Segment Start: Entries provided

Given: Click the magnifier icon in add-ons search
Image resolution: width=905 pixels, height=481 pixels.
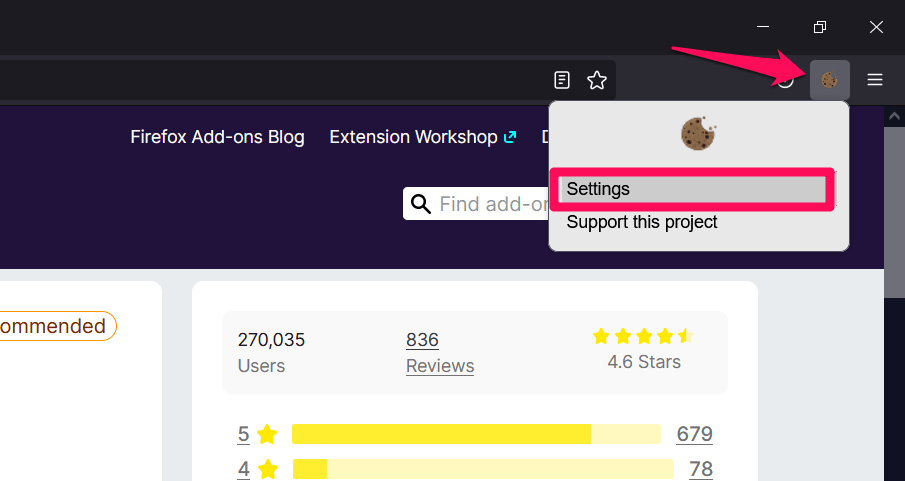Looking at the screenshot, I should 421,204.
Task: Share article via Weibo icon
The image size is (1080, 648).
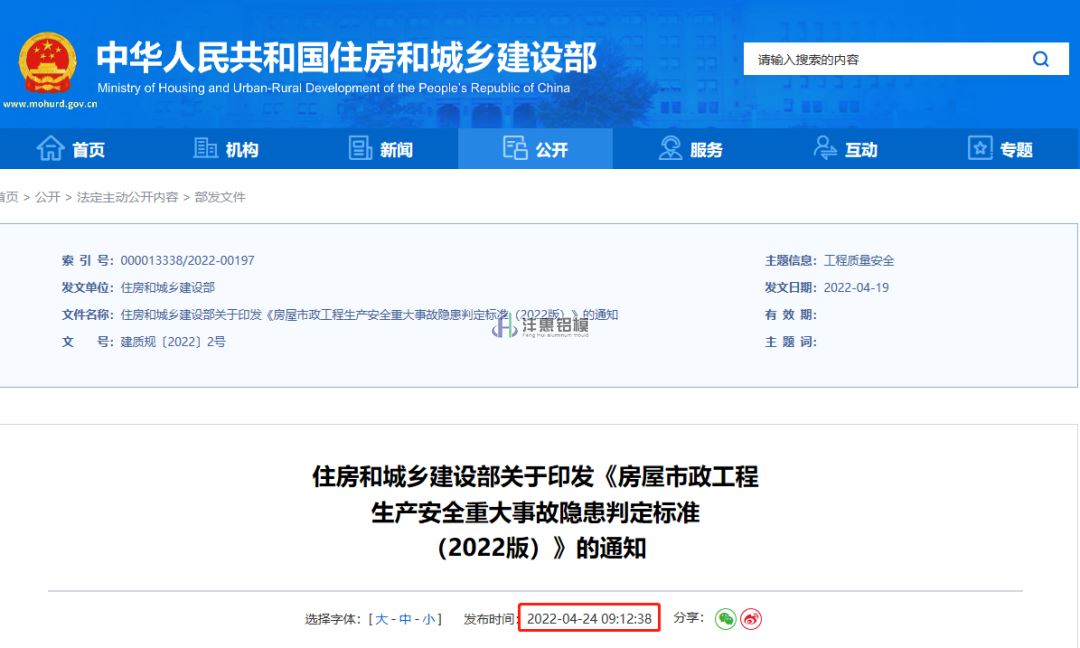Action: (751, 619)
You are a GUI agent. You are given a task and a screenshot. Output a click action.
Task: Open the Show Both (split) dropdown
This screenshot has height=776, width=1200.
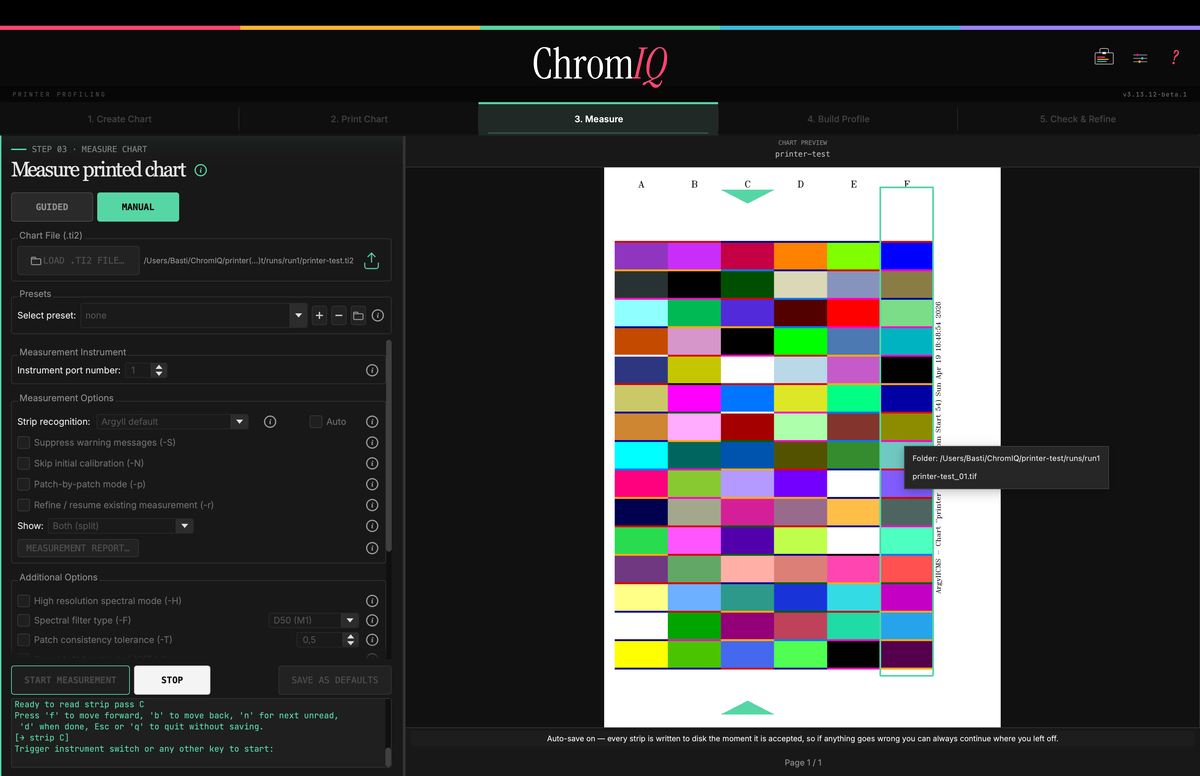click(121, 526)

Segment End: Entries provided

What is being asked.
Set down exactly, and only, the lines from the one holding "The image size is (1080, 648)." to the end of the records above, leaving every picture out.

Answer below.
The image size is (1080, 648).
Action: (751, 619)
You are a GUI agent. You are given a task and a screenshot. Output a click action.
Task: Open the Show Both (split) dropdown
This screenshot has height=776, width=1200.
click(121, 526)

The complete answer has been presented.